Multiple S. Korean companies submitted test kits for coronavirus for approval,
and not all were approved because of insufficient accuracy.

Mainly antibody tests.

------
ltbarcly3
Testing is only really useful for a handful of things:

\- Identifying people who are carriers so they can be isolated

\- Contact tracing (pointless at the moment, there are hundreds of thousands
of people in the US who are infected)

\- Ruling out other diseases or conditions that are treatable

Testing basically doesn't help anyone who has covid, it helps the people they
would have spread it to if you can prevent that spread. There is no treatment
for covid whatsoever, knowing you have it doesn't help you live longer or
become healthy sooner.

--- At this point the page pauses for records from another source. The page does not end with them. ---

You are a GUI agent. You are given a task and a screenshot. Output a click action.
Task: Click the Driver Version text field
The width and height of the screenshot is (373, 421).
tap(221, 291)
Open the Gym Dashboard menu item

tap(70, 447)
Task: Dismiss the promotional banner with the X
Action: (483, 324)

Knowing you don't have it, if you are already sick,
might help if that lets them invest in further testing or treatments for
other, non-covid, conditions.

Testing is easy to point at, but at the moment more testing would have limited
impact. Even if we were to test everyone in the US, it would have to be done
in a relatively short window of time to allow for a significant impact, and
it's unlikely that there will be enough testing capacity to use this strategy
before we reach saturation levels of infection. If they test me today and I'm
negative, then they test you in 6 weeks, what does that get you and me? I was
very likely infected in the meantime. This could be used socially like an
negative AIDS test, except instead of a few months or years the validity of a
test as a social currency is about a week, making it more or less useless as a
way to avoid being infected.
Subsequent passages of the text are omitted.